本文.

^^^^

少年時から発明を行う。初期の発明品にはロケットエンジン付きボート、ピストル型火炎放射器、防御服などがある。17歳で初めて発明者証を取得(1943年11月9日)。1950年までに発明件数は10を越える。最も知られた発明は高温ガス防御服(発明者証No.111144)。
1946-48年よりTRIZ(発明問題解決理論)の研究が人生の主要な目標となる。TRIZ-TRTSの基本的公準は次の通り:技術システムは一連の法則に従って発展する。これらの法則を明らかにして発明問題解決アルゴリズムを作るために利用することができる。アルトシューラはTRIZ-TRTSを開発し、完成させ、最終的に有効な思考の理論を作るために自らの人生のおよそ50年を捧げた。
修学歴:大学卒(アゼルバイジャン産業単科大学)中学在学時より独学に励む。15歳の頃からルビーシチェフ・システムと呼ばれるシステムに従って時間管理を実行。
1948年よりTRIZのクラスを開催。この時期には既に技術的矛盾を特定・解決する考え方を発見し、また、(今日、上位システム移行の法則、リズム一致の法則と呼ばれているものなど)幾つかの法則性や定石的な方法(最も初期のものの1つは集合状態の変更)の発見、幾つかの化学的効果の活用、強酸化物質の利用、{一語意味不明}、情報フォンドの蓄積の開始などが行われている。
1948年にはシャピロとともにソ連邦における発明の危機的状況に関するスターリン宛書簡を執筆。1950年7月28日に旧MGB(ソ連保安省)に逮捕され、裁判を経ず、臨時会議決定によって25年間自由剥奪の判決を受けヴォルクータ地区の収容所の1つレチラグに囚人No.1−Ch−502として収容される。収容所内で数件の発明を行う。1954年10月22日ソ連邦内閣所属KGV(国家保安委員会)ZakVO(トランスコーカサス軍事管区)によって名誉回復処置を受ける。
解放後バクーに帰還、1990年まで同地に居住。1990年9月より逝去までペトロザヴォーツク市(カレリア地方)に居住。
1955-1956年『バクー労働者』『塔』両紙の記者。
発明の理論に関する初めての出版物は論文「発明的創造の心理学」(G.S.アルトシューラ、R.B.シャピロ、「発明的創造の心理学」、『心理学の諸問題』、1956年No.6)同論文には公表された最初のARIZ(発明問題解決アルゴリズム)が含まれる。ARIZの改良に約40年が捧げられた。以下のバージョン全ての著者である。ARIZ-59, ARIZ-61, ARIZ-64, ARIZ-65, ARIZ-68, ARIZ-71, ARIZ-75, ARIZ-77, ARIZ-82 (A, B, C, D), ARIZ-85A, ARIZ-85B, ARIZ-85C.

^^^^

データ欄.
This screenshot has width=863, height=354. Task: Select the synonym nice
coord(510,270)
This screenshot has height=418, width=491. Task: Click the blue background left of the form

^^^^

課題.
アルトシューラの経歴を述べた本文を、最後の文の後から書き継いでもらえますか？

課題の解答.
当時は名誉回復を受けた者が職を得ることは実質的に不可能だった。アルトシューラは職を得る課題を発明問題の形式にあわせて「働かなくてはならない、働いてはならない」と定式化した。この課題の解決策は「空想小説を書かなくてはならない」ということだった。1958年に『イカロスとダイダロス』という短編小説によって空想小説作家としてデビュー。
最初の空想小説の短編は『スターキャプテンの伝説』(1961年)というシリーズとなった。全ての空想科学小説はG.アリトフというペンネームで出版された。この後、空想小説の中で発明のアイデアが生まれ、現実の発明の中で空想小説のアイデアがえられることになった。そうした際、そのようにして生まれた発明でも現実的な発明であることについて、技術の専門家と議論をしなくてはならないことがあった。ある時、専門家をどうしても説得できなかった際に空想小説家としてのゲンリフ・アリトフは次のような課題を設定した:文学の方法を用いて科学や技術が理想を目指す方向に発展することを示す、その一方、文学のジャンルの空想小説であるからして人間学を主要な目的とする。
アルトシューラは1960年代の我が国に置ける主要な空想作家の一人である。『空想科学小説のアイデアと状況データベース』(独特の世界の空想科学小説のアイデアの特許情報データベース)を作成。空想科学小説エッセイ、ジュール・ベルヌ、H.G.ウェルズ、A.ベリャーエフなどの予言の運命に関するエッセイを著述。
1957-1959年アゼルバイジャン建設省に勤務(技術支援室)。同所にて1958年に最初のTRIZ教育セミナーを行い、その中でIFR(理想最終解)の概念が定式化された。ソ連邦全域にわたってTRIZセミナーを実施。1970年までに行われたセミナーの数は19であり、その中には1968年にジンターリ(ラトヴィア)で開催された初めてのTRIZ教師育成セミナーが含まれる。アルトシューラがソ連各地の様々な都市で行ったTRIZ教育、教師育成セミナー、学級の総数は約70である。
1970年にバクー(ソ連、アゼルバイジャン)に青年発明家学校を設立。1971年には世界初のTRIZ教育センターであるAzOIIT(アゼルバイジャン民間発明創造インスティテュート)に改組。多くの都市にソ連初の発明創造学校、科学技術創造民間大学を組織した。1980年代にはこうした学校の総数は500以上となった。
1974年にアゼルバイジャン民間発明創造インスティテュートにおいてアルトシューラが行ったクラスの模様が映画『発明のアルゴリズム』(中央科学映画社)として撮影された。
1970年より小中学校生徒にTRIZを教育。1974年から1986年まで『ピオネールスカヤ・プラウダ』紙の発明部を主幹。10歳から17歳の生徒を対象として世界に例の無い教育実験を行った12年の間にアルトシューラは発明に関する課題に対する回答を書いた50万以上の手紙を分析した。彼の著書『そこに発明家登場』はこのユニークな実験にもとづいて書かれた。(1984、1987。増補改訂版1989、2000)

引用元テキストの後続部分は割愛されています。